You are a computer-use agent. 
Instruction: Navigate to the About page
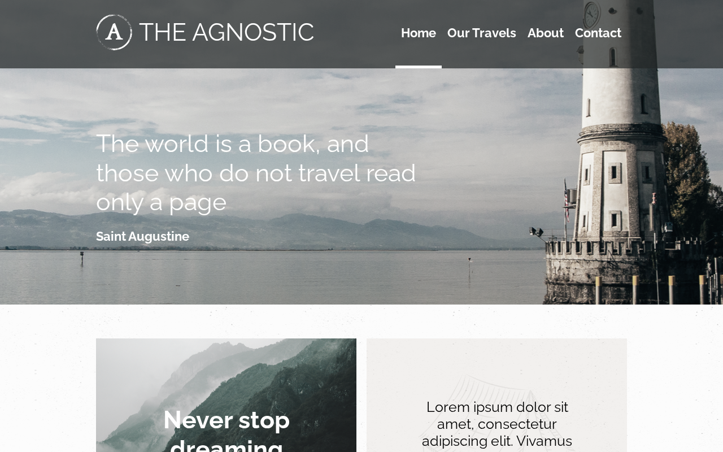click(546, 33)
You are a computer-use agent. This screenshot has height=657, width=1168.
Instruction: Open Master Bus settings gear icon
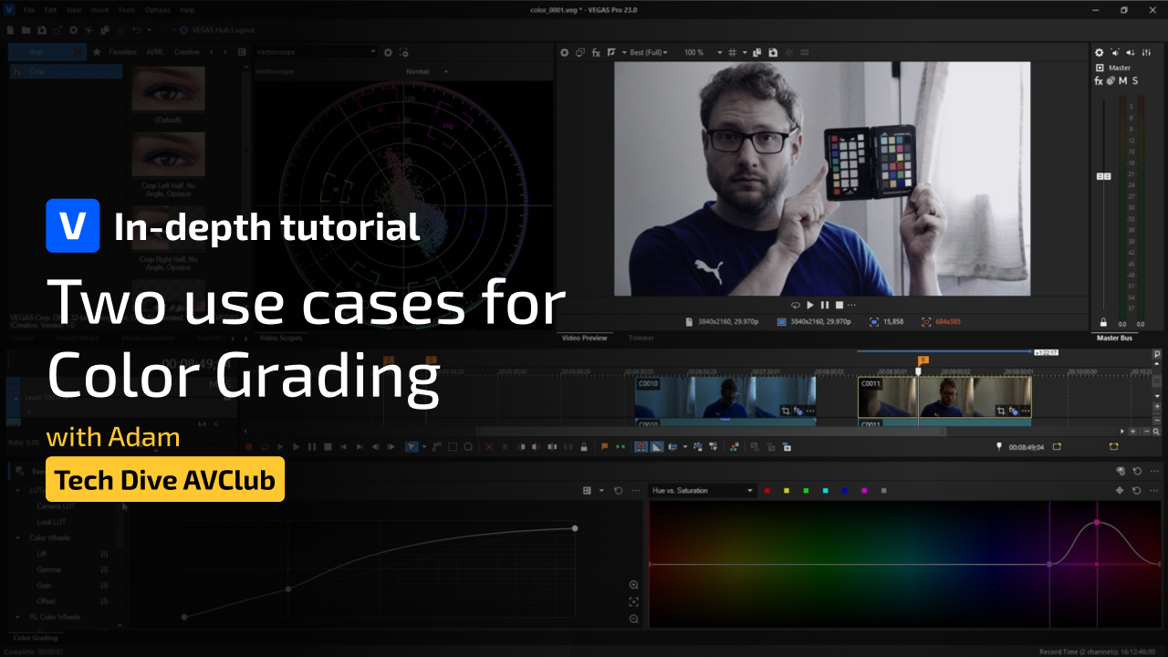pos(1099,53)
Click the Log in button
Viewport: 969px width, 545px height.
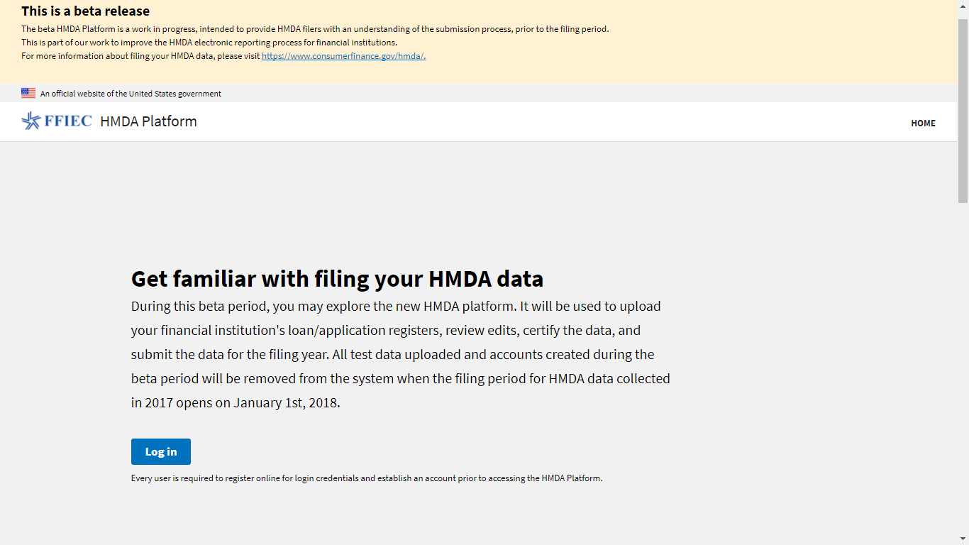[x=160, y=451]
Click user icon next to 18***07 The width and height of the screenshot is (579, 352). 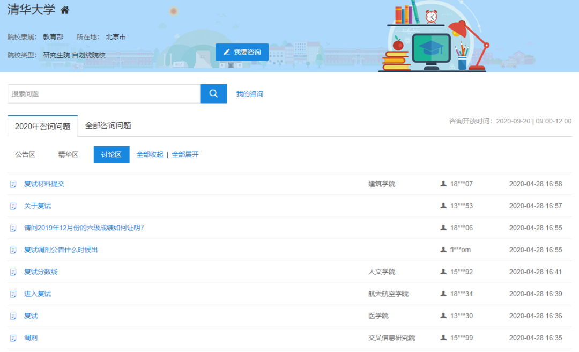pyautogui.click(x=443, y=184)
--------
* _Exercise instructions_:
Across the material, report every line that has the word "computer".

* _Result of the task_:
You are a computer-use agent. 
You are a computer-use agent. This screenshot has height=657, width=1168.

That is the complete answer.